When I realized this, I knew that 1.5 percent was harsh, and yet not too far from the truth. It is Clutchbox though, so I’m going to round that up.
Gut Call: 2 percent
There are countless holes that you could notice in my “model.” It’s not a proper statistical analysis for many reasons. My estimations of head-to-head probability are entirely subjective and I fully expect my predictions to not pan out. But I’d like to explain why I’ve made an attempt to break down Hungrybox’s chances of winning Genesis, even knowing it would run into these flaws.

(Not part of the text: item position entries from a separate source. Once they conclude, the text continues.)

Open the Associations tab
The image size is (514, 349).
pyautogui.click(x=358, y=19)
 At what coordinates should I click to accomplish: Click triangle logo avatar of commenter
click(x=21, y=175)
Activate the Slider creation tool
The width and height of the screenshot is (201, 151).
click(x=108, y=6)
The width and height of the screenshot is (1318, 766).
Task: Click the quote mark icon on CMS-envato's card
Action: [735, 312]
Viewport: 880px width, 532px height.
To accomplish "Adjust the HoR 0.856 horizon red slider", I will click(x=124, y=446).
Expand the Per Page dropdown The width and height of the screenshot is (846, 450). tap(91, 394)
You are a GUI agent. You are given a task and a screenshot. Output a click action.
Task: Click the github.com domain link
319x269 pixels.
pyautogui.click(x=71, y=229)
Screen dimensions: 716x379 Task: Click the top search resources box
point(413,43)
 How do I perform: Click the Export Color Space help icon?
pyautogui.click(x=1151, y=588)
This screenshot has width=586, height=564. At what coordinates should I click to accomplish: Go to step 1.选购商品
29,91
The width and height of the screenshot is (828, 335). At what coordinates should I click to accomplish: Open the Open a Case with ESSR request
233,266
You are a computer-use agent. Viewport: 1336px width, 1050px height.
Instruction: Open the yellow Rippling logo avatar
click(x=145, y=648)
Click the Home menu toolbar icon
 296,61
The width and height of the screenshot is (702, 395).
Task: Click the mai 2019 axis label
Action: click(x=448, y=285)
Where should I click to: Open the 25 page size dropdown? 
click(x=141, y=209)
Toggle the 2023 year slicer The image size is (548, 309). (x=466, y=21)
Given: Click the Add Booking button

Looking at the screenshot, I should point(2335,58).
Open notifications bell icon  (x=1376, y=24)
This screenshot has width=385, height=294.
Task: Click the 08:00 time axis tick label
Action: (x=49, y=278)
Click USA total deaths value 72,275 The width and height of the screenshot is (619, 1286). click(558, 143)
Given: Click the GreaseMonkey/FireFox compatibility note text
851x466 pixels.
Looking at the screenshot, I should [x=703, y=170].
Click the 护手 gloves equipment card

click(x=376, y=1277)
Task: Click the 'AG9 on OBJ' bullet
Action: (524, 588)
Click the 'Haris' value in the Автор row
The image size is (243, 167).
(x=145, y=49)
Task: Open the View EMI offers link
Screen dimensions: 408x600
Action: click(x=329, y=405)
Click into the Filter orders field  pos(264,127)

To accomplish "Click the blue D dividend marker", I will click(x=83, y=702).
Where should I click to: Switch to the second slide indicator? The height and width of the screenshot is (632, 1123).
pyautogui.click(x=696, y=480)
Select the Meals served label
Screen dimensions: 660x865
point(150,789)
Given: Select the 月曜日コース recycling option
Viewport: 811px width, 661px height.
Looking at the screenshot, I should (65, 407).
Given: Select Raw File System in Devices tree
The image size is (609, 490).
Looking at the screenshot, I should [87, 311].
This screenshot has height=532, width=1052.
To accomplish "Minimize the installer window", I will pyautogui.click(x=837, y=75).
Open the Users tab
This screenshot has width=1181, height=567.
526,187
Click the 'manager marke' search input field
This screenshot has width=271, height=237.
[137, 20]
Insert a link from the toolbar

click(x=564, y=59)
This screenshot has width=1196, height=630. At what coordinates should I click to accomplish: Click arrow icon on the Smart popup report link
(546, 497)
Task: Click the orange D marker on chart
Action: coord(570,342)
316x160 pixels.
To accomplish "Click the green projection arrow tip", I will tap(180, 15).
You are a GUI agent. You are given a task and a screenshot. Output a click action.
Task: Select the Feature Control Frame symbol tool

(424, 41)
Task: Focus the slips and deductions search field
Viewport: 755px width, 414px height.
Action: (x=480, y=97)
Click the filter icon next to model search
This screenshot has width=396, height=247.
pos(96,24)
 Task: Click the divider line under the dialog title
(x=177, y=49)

Melee’s a difficult game to follow and fully contextualize. We use information like head-to-heads, set histories, and tournament placements to make sense of what happens in our community, and yet they don’t really illustrate the depth of complexity of the game. What we have instead are stories; narratives that we create with numbers to share with others, spread excitement, and give stakes to each tournament. If my analysis is flawed, I accept that, but it’s my attempt to describe the task ahead of Hungrybox - and just how monumental it is.
Besides, crazier things have happened. To close 2021, iBDW won Smash Summit 12 by beating two of his hardest opponents in a row, after dropping a combined 17 consecutive sets vs. both of them. The likelihood of this specific bracket run was less than one percent.
So who knows? This Genesis could be Hungrybox’s sweetest first-place finish yet.